Your task is to transcribe the entries exactly.

= Beginning of Section =

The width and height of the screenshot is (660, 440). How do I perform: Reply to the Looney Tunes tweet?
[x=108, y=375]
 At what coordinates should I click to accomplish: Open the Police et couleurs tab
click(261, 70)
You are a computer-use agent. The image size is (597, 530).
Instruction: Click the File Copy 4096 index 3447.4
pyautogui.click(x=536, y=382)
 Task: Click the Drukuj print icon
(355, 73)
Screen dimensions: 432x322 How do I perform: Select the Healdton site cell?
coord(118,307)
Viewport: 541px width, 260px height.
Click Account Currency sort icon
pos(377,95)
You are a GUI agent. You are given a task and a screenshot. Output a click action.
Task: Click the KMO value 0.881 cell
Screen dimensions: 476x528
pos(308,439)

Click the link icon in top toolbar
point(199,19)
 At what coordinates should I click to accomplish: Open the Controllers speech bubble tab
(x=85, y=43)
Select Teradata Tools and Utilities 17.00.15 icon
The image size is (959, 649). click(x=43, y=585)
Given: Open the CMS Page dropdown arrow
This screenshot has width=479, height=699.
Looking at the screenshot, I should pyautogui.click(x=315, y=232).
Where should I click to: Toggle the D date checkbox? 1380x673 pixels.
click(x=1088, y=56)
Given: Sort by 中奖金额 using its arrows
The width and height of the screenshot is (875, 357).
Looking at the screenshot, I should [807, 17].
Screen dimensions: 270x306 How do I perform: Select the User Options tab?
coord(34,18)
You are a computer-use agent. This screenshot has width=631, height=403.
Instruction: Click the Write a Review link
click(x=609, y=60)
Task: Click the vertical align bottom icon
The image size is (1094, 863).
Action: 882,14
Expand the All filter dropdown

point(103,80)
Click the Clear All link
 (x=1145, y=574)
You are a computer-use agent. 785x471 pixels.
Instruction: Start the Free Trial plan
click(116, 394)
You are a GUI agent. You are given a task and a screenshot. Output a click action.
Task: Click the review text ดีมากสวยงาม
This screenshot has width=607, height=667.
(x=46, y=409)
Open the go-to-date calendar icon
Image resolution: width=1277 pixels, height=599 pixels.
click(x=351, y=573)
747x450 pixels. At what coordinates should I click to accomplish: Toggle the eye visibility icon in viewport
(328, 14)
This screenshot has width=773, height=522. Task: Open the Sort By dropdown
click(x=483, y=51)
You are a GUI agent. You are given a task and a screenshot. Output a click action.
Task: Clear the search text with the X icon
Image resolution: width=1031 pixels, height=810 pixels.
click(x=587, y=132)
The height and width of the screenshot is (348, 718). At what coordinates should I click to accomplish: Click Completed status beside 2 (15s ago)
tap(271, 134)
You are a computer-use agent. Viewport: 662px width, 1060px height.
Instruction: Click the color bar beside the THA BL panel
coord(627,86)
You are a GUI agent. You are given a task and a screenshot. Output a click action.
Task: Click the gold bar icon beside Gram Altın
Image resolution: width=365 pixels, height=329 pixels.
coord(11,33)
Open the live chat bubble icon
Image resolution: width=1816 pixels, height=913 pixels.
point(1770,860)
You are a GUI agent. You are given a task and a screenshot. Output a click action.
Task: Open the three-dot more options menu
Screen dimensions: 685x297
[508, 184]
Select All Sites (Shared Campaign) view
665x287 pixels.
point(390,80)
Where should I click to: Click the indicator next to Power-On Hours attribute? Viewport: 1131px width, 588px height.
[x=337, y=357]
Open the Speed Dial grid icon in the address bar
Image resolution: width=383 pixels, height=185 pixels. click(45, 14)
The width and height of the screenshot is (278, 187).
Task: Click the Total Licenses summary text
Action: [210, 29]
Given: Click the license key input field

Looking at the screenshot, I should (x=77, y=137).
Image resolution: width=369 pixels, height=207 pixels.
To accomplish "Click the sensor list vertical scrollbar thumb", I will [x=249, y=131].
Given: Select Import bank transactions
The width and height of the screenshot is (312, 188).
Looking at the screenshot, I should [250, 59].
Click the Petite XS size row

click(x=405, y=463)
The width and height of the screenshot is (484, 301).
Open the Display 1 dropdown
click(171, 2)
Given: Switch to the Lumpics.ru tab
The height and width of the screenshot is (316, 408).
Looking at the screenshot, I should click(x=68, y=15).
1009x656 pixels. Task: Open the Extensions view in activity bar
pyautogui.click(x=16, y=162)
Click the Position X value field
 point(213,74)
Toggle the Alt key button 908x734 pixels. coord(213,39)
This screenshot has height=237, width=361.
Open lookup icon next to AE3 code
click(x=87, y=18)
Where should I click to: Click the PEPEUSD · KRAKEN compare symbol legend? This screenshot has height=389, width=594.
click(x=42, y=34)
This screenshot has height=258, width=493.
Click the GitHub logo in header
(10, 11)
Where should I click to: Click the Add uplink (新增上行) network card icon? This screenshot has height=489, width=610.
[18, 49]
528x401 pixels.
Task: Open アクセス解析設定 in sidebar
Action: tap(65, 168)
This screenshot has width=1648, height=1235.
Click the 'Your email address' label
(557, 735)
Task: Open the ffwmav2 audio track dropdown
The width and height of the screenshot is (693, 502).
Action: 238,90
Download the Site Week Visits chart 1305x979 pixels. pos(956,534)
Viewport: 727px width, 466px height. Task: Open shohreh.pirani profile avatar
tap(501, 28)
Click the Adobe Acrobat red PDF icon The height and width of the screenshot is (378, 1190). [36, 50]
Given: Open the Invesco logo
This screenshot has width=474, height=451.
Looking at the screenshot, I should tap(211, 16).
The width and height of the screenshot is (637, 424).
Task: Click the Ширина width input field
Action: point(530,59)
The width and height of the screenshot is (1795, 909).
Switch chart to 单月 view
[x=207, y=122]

= End of Section =

[Reply]
The width and height of the screenshot is (660, 440). How do I perform: Reply to the Looney Tunes tweet?
[x=108, y=375]
 At what coordinates should I click to accomplish: Open the Police et couleurs tab
click(261, 70)
You are a computer-use agent. The image size is (597, 530).
Instruction: Click the File Copy 4096 index 3447.4
pyautogui.click(x=536, y=382)
 Task: Click the Drukuj print icon
(355, 73)
Screen dimensions: 432x322 How do I perform: Select the Healdton site cell?
coord(118,307)
Viewport: 541px width, 260px height.
Click Account Currency sort icon
pos(377,95)
You are a GUI agent. You are given a task and a screenshot. Output a click action.
Task: Click the KMO value 0.881 cell
Screen dimensions: 476x528
pos(308,439)

Click the link icon in top toolbar
point(199,19)
 At what coordinates should I click to accomplish: Open the Controllers speech bubble tab
(x=85, y=43)
Select Teradata Tools and Utilities 17.00.15 icon
The image size is (959, 649). click(x=43, y=585)
Given: Open the CMS Page dropdown arrow
This screenshot has width=479, height=699.
Looking at the screenshot, I should pyautogui.click(x=315, y=232).
Where should I click to: Toggle the D date checkbox? 1380x673 pixels.
click(x=1088, y=56)
Given: Sort by 中奖金额 using its arrows
The width and height of the screenshot is (875, 357).
Looking at the screenshot, I should [807, 17].
Screen dimensions: 270x306 How do I perform: Select the User Options tab?
coord(34,18)
You are a computer-use agent. This screenshot has width=631, height=403.
Instruction: Click the Write a Review link
click(x=609, y=60)
Task: Click the vertical align bottom icon
The image size is (1094, 863).
Action: 882,14
Expand the All filter dropdown

point(103,80)
Click the Clear All link
 (x=1145, y=574)
You are a computer-use agent. 785x471 pixels.
Instruction: Start the Free Trial plan
click(116, 394)
You are a GUI agent. You are given a task and a screenshot. Output a click action.
Task: Click the review text ดีมากสวยงาม
This screenshot has width=607, height=667.
(x=46, y=409)
Open the go-to-date calendar icon
Image resolution: width=1277 pixels, height=599 pixels.
click(x=351, y=573)
747x450 pixels. At what coordinates should I click to accomplish: Toggle the eye visibility icon in viewport
(328, 14)
This screenshot has width=773, height=522. Task: Open the Sort By dropdown
click(x=483, y=51)
You are a GUI agent. You are given a task and a screenshot. Output a click action.
Task: Clear the search text with the X icon
Image resolution: width=1031 pixels, height=810 pixels.
click(x=587, y=132)
The height and width of the screenshot is (348, 718). At what coordinates should I click to accomplish: Click Completed status beside 2 (15s ago)
tap(271, 134)
You are a computer-use agent. Viewport: 662px width, 1060px height.
Instruction: Click the color bar beside the THA BL panel
coord(627,86)
You are a GUI agent. You are given a task and a screenshot. Output a click action.
Task: Click the gold bar icon beside Gram Altın
Image resolution: width=365 pixels, height=329 pixels.
coord(11,33)
Open the live chat bubble icon
Image resolution: width=1816 pixels, height=913 pixels.
point(1770,860)
You are a GUI agent. You are given a task and a screenshot. Output a click action.
Task: Open the three-dot more options menu
Screen dimensions: 685x297
[508, 184]
Select All Sites (Shared Campaign) view
665x287 pixels.
point(390,80)
Where should I click to: Click the indicator next to Power-On Hours attribute? Viewport: 1131px width, 588px height.
[x=337, y=357]
Open the Speed Dial grid icon in the address bar
Image resolution: width=383 pixels, height=185 pixels. click(45, 14)
The width and height of the screenshot is (278, 187).
Task: Click the Total Licenses summary text
Action: [210, 29]
Given: Click the license key input field

Looking at the screenshot, I should (x=77, y=137).
Image resolution: width=369 pixels, height=207 pixels.
To accomplish "Click the sensor list vertical scrollbar thumb", I will [x=249, y=131].
Given: Select Import bank transactions
The width and height of the screenshot is (312, 188).
Looking at the screenshot, I should [250, 59].
Click the Petite XS size row

click(x=405, y=463)
The width and height of the screenshot is (484, 301).
Open the Display 1 dropdown
click(171, 2)
Given: Switch to the Lumpics.ru tab
The height and width of the screenshot is (316, 408).
Looking at the screenshot, I should click(x=68, y=15).
1009x656 pixels. Task: Open the Extensions view in activity bar
pyautogui.click(x=16, y=162)
Click the Position X value field
 point(213,74)
Toggle the Alt key button 908x734 pixels. coord(213,39)
This screenshot has height=237, width=361.
Open lookup icon next to AE3 code
click(x=87, y=18)
Where should I click to: Click the PEPEUSD · KRAKEN compare symbol legend? This screenshot has height=389, width=594.
click(x=42, y=34)
This screenshot has height=258, width=493.
Click the GitHub logo in header
(10, 11)
Where should I click to: Click the Add uplink (新增上行) network card icon? This screenshot has height=489, width=610.
[18, 49]
528x401 pixels.
Task: Open アクセス解析設定 in sidebar
Action: tap(65, 168)
This screenshot has width=1648, height=1235.
Click the 'Your email address' label
(557, 735)
Task: Open the ffwmav2 audio track dropdown
The width and height of the screenshot is (693, 502).
Action: 238,90
Download the Site Week Visits chart 1305x979 pixels. pos(956,534)
Viewport: 727px width, 466px height. Task: Open shohreh.pirani profile avatar
tap(501, 28)
Click the Adobe Acrobat red PDF icon The height and width of the screenshot is (378, 1190). [36, 50]
Given: Open the Invesco logo
This screenshot has width=474, height=451.
Looking at the screenshot, I should tap(211, 16).
The width and height of the screenshot is (637, 424).
Task: Click the Ширина width input field
Action: point(530,59)
The width and height of the screenshot is (1795, 909).
Switch chart to 单月 view
[x=207, y=122]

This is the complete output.